Grissom's hostility interested Mark. Always fascinated by the convoluted ways of the human mind, he had, for a time, considered applying for the FBI's Behavioral Sciences Unit before deciding that he'd prefer to not have lives hanging on what he thought a given person was thinking. He'd retained the instinct, however, and right now it was telling him that Grissom had some sort of reason for disliking him.
"Ok," he tried again. "Let me start with something more basic: tell me why you don't like me."
Grissom hadn't expected that question. "I don't dislike you," he managed in what was hopefully a confident tone. "I haven't known you long enough to like or dislike you."
"Nevertheless, you don't like me. In fact, the only one of us that you seem to really like is Sophie. The other guys you ignore for the most part. I, however, get the scowls and abruptness. I'd like to know why." When Grissom, predictably, just scowled at him, Mark added, "My question has nothing to do with Sara, so you can't use her as an excuse not to answer."
"I don't need an excuse to not answer!" Grissom exclaimed hotly. "I have no obligation to tell you anything!"
Mark blinked. "…Or does it?"
"Huh?"
"I had said my question had nothing to do with Sara, but listening to you, I'm not so sure now."
The cigarette craving hit Grissom again, this time even harder. His fingers clenched and his face, if possible, tightened even more. "I don't know why I'm still sitting here," he said, gritting his teeth. "In fact, I won't sit here any longer." He pushed himself up off of the couch he had been sitting on, snatched up his evidence envelopes, and walked past Mark and out of the room.

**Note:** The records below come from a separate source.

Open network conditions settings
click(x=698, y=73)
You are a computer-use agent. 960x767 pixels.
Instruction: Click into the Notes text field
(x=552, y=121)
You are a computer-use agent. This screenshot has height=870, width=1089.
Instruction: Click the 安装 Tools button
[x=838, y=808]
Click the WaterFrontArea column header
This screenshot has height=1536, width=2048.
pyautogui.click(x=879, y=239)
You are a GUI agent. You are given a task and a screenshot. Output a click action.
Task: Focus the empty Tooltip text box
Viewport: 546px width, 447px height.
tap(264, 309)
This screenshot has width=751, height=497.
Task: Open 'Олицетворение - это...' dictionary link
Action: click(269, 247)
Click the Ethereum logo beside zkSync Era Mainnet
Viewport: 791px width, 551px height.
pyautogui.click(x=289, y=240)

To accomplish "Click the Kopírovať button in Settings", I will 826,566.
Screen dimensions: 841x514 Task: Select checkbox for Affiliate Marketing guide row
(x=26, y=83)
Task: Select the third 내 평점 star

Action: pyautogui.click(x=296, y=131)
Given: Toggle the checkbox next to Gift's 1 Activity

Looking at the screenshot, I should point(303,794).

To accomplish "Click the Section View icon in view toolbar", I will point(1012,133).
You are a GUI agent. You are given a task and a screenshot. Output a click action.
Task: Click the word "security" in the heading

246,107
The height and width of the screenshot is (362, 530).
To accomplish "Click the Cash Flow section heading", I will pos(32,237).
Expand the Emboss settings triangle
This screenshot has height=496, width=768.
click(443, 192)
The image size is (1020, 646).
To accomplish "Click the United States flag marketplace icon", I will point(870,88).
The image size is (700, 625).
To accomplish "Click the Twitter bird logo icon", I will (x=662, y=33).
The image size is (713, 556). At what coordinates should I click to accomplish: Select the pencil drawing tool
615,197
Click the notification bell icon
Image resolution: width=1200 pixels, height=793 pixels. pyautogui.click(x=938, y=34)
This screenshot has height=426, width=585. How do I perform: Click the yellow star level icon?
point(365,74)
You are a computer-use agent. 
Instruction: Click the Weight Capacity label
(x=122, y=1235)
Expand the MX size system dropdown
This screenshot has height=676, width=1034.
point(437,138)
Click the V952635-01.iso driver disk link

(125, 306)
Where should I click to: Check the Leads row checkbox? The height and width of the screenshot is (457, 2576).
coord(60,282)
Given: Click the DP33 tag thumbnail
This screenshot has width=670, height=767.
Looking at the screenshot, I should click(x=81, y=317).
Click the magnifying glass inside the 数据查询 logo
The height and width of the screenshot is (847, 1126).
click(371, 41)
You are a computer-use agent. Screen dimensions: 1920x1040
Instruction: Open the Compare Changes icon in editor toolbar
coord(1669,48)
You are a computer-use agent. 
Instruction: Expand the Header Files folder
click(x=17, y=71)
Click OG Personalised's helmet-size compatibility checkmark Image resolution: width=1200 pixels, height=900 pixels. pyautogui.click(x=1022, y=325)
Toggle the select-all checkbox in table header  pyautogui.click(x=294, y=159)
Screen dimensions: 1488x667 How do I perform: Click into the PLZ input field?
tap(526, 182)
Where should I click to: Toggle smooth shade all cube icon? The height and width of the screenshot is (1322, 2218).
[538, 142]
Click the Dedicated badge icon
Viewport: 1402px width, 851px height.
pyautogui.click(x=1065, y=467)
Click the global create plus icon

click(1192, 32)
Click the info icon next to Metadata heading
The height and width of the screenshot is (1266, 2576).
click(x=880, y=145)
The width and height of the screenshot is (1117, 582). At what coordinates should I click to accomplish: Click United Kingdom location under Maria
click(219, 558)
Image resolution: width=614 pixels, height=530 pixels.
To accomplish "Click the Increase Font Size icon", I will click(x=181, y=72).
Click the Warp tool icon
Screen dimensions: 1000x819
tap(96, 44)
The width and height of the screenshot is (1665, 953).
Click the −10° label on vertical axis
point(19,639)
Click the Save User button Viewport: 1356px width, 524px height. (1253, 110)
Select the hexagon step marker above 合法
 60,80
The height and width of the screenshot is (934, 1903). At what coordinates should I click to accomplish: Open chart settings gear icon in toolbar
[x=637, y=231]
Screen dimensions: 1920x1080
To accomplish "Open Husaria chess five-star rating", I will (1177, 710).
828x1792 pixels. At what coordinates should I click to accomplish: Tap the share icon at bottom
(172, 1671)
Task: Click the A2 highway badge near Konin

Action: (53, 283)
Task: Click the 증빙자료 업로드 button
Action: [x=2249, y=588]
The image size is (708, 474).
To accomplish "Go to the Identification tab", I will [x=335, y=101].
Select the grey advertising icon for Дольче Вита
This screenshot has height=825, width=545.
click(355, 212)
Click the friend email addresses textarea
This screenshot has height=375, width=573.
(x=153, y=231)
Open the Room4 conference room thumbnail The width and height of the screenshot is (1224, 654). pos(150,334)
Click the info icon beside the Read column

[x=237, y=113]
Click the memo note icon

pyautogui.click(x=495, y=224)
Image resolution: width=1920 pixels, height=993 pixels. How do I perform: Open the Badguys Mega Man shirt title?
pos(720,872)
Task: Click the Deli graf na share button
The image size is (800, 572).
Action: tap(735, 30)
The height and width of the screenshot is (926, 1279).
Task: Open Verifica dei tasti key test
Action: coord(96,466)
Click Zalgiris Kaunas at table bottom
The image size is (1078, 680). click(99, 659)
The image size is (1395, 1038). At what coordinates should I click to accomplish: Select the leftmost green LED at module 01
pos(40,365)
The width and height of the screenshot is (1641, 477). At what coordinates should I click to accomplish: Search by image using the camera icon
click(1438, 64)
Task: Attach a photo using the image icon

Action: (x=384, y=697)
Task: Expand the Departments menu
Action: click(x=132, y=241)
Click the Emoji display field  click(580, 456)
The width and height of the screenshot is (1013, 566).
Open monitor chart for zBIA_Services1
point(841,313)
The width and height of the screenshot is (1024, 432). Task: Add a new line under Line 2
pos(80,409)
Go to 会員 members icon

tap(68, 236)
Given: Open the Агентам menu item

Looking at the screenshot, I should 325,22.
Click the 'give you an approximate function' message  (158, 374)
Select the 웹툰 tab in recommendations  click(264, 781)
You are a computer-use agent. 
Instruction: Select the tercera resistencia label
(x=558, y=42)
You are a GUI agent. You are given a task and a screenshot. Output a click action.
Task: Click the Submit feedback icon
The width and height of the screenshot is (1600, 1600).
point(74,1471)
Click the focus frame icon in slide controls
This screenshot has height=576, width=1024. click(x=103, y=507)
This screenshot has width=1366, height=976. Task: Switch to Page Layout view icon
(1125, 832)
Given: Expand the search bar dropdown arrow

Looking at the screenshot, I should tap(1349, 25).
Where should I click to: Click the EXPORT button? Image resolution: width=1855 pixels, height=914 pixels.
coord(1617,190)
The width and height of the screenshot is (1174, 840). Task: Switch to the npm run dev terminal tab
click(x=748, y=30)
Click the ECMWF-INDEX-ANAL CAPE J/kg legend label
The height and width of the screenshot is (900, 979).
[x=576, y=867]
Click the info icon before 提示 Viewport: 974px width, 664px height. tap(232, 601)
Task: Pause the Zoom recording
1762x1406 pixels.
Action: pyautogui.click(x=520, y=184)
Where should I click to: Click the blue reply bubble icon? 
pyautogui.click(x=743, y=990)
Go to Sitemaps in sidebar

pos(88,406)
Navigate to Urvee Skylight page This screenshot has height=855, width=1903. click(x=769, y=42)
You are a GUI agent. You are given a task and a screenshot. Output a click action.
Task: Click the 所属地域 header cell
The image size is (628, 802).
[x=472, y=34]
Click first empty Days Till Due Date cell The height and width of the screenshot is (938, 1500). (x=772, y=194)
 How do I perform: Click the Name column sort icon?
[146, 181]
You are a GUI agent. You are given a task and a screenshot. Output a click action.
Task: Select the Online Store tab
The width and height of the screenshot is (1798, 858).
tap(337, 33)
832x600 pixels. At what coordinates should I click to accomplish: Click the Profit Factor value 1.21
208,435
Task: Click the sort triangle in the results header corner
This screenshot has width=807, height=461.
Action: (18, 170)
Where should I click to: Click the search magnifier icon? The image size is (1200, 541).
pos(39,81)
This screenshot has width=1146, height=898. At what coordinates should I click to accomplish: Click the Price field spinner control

Mark thought for a few seconds. Yep, he decided, the reason Grissom disliked him definitely had something to do with Sara. He wondered what – had he offended her in some way, and she'd told Grissom? Was Grissom angry that Mark had been Sara's most frequent partner before he arrived? That sounded almost right, he decided . . . it had to be something like that.
Still pondering, he retraced Grissom's path out of the room. Well damn, now he just had to know what this was all about! He was going to have to corner the man again and drag the truth out of him.
Grissom handed over the last of the envelopes to the evidence clerk and turned to leave. He needed a cigarette, just absolutely needed it. Quitting was hard enough without all the stressors going on in his life right now. Especially the one named Mark. He didn't want to interact with Sara's . . . Sara's what? . . . bosom buddy, let alone get into a meaningful conversation with him. He hoped that he'd been sufficiently mean to keep Mark away from him from now on.